## PASSAGE SHOWN:
+--
Okay, so this is like kicking a dog with three legs, but I cannot resist =) Apparently, Java is good enough. Michael has some very good points -- the biggest being that languages have become dominant in the past when they have ridden a new application paradigm. Java rode the move from client/server to... a different client/server with a web client backed by a gargantuan app server playing the same role as the mainframe used to, or as he points out, with the mainframe still right behind it.
Apparently Java is good enough -- specifically in the arena of web app development. I think he misses Java's real strength which is that there is a huge pool of mediocre developers available who can do good enough work when given tools indistinguishable from magic =) This is a huge benefit, which is not to be underestimated, and no, my tongue is not in my cheek when I say that, really. The productivity level achievable with IDEA (or Eclipse, or NetBeans) and Java for the Corporate Developer (Sun's marketing term for who they aim Java at, at least the one they say to people) is immense.
So, because we have tools which make the language irrelevant, is it really Java we care about? I think we need to stop calling ourselves Java Developers and start being honest about it, we are IDEA Developers, Eclipse Developers, or, to be completely honest, XMLSpy Developers.
You master your tool and can work wonders with it. I have macros,
er, I mean Live Templates, for probably a third or more of the code
I actually right. tnuo[tab], test[tab], set[tab], tear[tab],
xsde[tab], puts[tab], itar[tab], fore[tab], itli[tab],
etc[tab]. Nice. Now, consider for a second an alternate
approach. Consider a tool which made it really easy to make those
macros, by say, interpreting them at runtime. You'd have to pick
better combos than tnuo (throw new
UnsupportedOperationException("come back and implement
me!");
) but funny how it works. Now, that could be kind of
handy. What if you can do the same thing for how the tool
works?
+--
## TASKS AND EXERCISES:
A. Answer these questions from the post on Java and its tools, one per line:
(i) What does the writer call Java's real strength?
(ii) What marketing term does Sun use for the developers it aims Java at?
(iii) Besides IDEA and Eclipse Developers, what does the writer say developers are, "to be completely honest"?
B. From the post on Java and its tools, extract the part that opens with the words containing "Apparently Java is" and closes with "honest, XMLSpy Developers.".
The rows have nothing to do with the post on Java and its tools.
+--
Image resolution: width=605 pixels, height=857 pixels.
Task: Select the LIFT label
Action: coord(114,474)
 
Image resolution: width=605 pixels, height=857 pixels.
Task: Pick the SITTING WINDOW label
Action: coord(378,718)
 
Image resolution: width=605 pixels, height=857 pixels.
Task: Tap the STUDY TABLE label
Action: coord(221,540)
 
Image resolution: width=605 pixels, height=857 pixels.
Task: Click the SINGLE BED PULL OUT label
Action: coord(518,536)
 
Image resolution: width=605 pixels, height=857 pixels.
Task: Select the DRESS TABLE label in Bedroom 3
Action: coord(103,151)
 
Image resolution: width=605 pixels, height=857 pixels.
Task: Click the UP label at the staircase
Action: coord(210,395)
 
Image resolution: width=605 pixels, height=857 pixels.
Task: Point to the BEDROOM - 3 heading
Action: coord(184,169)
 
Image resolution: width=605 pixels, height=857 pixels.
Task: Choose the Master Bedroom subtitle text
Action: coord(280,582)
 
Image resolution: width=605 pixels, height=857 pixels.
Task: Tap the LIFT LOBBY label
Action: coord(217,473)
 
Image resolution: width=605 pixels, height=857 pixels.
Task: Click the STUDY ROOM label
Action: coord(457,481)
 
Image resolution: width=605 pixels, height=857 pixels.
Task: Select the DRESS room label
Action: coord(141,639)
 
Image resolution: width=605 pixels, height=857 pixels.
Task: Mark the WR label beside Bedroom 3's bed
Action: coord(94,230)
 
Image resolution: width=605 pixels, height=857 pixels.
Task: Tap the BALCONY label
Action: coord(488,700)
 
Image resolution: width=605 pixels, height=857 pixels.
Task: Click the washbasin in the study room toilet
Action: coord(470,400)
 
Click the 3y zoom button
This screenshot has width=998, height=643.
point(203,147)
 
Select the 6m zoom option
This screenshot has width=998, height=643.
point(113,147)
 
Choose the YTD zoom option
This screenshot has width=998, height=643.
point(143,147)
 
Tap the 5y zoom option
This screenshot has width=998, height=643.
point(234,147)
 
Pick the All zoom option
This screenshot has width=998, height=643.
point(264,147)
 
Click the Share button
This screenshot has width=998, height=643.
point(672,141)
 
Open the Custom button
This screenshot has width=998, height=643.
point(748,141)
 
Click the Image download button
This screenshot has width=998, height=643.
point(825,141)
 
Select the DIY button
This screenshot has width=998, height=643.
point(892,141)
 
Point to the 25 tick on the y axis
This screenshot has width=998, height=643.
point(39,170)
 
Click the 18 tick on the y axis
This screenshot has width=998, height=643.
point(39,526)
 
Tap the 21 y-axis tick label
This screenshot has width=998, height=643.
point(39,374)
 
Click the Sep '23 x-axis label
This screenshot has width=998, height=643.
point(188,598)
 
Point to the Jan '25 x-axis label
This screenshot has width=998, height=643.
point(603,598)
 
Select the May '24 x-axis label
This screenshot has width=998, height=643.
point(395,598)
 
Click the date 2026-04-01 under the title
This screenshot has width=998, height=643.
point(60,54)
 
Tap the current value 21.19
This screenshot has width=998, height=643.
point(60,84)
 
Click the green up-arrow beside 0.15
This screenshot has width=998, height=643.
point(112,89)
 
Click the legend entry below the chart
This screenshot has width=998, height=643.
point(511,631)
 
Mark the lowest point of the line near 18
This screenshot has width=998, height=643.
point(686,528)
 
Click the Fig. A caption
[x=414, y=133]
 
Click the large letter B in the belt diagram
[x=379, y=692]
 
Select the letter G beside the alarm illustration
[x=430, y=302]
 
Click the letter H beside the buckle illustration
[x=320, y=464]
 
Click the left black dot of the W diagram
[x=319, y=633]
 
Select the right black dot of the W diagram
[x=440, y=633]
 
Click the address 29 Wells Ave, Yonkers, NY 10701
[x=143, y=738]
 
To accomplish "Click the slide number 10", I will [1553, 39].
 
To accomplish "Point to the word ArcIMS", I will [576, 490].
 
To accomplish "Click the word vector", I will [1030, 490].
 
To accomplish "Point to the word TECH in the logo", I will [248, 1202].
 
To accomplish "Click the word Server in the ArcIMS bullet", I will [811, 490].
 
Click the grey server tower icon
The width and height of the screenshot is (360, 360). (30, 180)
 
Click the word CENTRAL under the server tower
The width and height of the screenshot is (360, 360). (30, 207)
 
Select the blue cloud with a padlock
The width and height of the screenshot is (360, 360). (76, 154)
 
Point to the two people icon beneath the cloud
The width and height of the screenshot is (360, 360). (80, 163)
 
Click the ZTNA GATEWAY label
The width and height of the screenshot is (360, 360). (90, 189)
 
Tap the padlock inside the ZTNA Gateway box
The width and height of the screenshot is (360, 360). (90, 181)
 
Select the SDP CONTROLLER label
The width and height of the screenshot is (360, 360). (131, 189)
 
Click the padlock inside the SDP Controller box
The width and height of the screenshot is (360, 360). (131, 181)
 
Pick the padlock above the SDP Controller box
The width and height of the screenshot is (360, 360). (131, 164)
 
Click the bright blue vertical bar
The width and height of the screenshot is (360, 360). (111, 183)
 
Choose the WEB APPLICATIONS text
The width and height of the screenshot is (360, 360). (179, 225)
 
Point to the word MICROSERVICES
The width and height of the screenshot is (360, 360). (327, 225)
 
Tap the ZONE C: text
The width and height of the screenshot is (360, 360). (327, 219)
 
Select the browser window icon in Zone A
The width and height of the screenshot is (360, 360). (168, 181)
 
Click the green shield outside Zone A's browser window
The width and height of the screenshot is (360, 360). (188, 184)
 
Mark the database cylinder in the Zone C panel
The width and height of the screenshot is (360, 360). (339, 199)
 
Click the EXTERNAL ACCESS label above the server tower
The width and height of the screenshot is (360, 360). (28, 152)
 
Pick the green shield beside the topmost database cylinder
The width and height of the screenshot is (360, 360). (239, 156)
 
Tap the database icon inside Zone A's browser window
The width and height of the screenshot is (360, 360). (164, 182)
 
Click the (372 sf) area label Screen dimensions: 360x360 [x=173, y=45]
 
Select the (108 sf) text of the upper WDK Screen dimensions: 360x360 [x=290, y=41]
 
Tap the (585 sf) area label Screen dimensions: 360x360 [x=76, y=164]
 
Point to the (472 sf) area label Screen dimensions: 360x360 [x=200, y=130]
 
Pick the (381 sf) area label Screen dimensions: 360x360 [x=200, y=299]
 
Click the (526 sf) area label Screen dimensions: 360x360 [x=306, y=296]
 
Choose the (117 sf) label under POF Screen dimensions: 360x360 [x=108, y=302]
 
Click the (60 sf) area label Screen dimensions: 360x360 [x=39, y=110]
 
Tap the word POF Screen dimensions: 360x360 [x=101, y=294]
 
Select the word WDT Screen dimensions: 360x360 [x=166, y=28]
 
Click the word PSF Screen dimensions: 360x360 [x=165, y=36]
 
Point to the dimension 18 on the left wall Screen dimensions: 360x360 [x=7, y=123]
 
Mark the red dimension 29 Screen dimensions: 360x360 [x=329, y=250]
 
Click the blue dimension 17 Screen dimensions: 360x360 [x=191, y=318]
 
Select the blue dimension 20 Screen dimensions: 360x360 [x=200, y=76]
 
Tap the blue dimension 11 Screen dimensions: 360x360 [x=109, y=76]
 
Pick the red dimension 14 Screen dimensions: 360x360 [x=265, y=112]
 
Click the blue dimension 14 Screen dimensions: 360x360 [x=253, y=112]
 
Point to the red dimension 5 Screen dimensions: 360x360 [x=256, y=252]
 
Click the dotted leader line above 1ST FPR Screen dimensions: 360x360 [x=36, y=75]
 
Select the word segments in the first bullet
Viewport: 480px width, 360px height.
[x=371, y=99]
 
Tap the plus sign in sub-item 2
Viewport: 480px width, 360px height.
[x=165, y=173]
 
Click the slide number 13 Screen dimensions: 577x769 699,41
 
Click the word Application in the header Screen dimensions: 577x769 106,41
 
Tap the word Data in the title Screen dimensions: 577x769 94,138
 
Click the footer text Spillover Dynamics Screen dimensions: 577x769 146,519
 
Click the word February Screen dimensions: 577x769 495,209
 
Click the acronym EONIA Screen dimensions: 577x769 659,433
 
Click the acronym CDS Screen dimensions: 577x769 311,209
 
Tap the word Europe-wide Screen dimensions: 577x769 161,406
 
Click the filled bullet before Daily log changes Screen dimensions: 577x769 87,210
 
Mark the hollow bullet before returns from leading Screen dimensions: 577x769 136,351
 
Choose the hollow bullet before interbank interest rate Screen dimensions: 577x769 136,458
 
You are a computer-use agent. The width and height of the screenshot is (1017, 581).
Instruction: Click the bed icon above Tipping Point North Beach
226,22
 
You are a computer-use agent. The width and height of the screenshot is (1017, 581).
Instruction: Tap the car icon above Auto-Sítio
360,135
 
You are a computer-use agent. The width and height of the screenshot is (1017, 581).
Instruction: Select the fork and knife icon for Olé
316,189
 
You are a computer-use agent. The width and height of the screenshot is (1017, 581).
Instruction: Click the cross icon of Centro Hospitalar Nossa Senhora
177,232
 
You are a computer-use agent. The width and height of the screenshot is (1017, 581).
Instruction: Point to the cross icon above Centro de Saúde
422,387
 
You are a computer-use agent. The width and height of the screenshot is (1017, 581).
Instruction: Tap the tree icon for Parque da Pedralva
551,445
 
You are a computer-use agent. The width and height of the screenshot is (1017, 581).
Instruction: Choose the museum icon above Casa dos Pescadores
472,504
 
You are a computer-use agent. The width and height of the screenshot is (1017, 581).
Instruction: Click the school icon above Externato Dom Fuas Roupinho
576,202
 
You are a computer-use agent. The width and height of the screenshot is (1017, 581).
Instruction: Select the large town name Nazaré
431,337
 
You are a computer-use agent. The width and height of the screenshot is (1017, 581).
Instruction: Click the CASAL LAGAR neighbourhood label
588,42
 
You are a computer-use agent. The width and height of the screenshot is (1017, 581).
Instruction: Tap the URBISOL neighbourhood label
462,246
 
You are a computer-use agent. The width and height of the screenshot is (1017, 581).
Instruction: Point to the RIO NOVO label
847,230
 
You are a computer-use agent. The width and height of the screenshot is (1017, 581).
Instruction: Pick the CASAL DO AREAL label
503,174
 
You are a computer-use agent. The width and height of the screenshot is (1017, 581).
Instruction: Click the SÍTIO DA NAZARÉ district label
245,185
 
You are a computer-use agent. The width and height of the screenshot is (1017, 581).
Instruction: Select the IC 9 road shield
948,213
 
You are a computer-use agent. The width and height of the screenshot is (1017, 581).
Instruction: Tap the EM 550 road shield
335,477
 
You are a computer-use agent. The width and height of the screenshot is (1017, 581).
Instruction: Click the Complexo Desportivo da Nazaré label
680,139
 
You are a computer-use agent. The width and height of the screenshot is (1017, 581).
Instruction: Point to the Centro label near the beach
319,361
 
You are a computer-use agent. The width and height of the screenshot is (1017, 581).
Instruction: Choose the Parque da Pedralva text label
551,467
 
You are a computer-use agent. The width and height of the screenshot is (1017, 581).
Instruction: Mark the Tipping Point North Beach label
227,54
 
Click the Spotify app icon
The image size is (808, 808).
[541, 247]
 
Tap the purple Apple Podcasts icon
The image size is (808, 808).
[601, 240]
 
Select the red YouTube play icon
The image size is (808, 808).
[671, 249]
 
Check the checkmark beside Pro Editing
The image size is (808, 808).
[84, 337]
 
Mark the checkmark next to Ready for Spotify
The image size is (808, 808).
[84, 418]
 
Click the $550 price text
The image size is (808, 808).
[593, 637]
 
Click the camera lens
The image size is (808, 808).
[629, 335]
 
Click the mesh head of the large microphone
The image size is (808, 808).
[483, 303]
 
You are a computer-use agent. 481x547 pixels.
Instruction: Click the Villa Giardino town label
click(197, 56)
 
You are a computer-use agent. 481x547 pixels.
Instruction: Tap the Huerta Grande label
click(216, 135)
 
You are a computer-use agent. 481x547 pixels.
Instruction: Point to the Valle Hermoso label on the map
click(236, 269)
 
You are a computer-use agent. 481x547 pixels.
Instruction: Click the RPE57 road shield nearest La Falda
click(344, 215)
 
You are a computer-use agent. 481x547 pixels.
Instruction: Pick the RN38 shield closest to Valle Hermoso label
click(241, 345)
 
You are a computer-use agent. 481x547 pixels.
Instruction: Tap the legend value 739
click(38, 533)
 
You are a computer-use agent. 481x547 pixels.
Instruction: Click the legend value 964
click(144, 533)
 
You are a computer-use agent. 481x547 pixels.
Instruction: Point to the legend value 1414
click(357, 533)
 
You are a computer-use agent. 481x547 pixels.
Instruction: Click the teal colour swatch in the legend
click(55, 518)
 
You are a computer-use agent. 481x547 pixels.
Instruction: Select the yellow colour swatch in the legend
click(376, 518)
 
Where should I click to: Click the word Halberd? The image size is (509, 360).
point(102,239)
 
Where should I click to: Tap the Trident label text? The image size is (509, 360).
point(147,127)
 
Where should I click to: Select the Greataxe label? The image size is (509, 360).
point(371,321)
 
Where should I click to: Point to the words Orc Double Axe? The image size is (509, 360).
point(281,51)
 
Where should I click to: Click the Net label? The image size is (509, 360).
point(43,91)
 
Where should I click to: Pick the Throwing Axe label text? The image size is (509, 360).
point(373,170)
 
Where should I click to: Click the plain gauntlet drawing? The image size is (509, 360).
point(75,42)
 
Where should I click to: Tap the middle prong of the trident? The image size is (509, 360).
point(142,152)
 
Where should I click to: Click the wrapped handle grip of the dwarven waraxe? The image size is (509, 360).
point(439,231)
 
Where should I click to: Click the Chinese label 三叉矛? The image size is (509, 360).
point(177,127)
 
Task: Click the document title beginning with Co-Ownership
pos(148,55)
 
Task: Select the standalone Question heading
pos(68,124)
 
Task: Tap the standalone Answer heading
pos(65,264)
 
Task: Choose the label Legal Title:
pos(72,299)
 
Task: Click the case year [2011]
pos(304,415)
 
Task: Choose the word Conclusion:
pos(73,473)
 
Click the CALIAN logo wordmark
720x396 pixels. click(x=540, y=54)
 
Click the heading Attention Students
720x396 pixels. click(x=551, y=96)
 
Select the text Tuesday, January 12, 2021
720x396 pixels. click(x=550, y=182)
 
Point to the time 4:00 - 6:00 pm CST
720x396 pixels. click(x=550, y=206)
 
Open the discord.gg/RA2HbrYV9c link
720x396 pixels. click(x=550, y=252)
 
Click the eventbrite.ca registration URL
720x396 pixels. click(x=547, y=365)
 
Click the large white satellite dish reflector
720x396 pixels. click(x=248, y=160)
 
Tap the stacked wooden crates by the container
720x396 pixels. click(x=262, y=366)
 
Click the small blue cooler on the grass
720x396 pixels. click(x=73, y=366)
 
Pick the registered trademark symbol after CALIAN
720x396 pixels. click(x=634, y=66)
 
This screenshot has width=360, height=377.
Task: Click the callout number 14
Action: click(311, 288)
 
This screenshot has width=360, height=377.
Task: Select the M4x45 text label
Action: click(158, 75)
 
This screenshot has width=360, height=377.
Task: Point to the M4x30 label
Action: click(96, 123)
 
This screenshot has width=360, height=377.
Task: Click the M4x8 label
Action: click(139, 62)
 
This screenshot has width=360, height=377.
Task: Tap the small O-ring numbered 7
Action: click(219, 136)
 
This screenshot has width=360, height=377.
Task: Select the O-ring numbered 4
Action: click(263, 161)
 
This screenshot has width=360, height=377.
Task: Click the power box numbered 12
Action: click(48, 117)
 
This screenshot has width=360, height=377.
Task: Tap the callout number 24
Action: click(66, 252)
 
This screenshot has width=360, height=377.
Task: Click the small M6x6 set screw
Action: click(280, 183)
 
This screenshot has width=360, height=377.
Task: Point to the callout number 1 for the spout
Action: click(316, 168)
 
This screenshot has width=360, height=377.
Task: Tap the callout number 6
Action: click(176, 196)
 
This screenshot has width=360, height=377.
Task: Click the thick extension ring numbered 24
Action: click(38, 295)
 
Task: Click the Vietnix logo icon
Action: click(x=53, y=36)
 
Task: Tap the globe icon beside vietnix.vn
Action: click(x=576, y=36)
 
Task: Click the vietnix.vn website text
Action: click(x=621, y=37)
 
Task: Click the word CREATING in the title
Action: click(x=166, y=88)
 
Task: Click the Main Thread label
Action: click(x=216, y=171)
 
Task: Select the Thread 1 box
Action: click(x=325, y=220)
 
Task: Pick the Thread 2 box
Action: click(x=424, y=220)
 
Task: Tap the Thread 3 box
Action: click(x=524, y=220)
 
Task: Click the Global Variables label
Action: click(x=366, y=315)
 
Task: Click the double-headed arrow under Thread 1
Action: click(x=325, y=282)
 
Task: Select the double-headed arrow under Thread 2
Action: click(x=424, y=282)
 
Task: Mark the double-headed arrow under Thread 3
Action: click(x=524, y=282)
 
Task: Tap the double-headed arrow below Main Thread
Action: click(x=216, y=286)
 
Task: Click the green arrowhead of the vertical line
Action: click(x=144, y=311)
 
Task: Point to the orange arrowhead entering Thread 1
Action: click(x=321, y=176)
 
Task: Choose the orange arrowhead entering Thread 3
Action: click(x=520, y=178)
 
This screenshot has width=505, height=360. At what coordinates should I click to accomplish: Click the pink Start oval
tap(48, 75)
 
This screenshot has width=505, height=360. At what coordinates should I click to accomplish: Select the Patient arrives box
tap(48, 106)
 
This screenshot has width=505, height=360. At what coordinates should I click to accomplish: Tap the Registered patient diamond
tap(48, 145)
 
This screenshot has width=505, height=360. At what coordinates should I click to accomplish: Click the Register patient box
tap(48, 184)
+--
## RESPONSES:
A.
(i) A huge pool of mediocre developers who can do good enough work when given tools indistinguishable from magic
(ii) The Corporate Developer
(iii) XMLSpy Developers

B.
Apparently Java is good enough -- specifically in the arena of web app development. I think he misses Java's real strength which is that there is a huge pool of mediocre developers available who can do good enough work when given tools indistinguishable from magic =) This is a huge benefit, which is not to be underestimated, and no, my tongue is not in my cheek when I say that, really. The productivity level achievable with IDEA (or Eclipse, or NetBeans) and Java for the Corporate Developer (Sun's marketing term for who they aim Java at, at least the one they say to people) is immense.
So, because we have tools which make the language irrelevant, is it really Java we care about? I think we need to stop calling ourselves Java Developers and start being honest about it, we are IDEA Developers, Eclipse Developers, or, to be completely honest, XMLSpy Developers.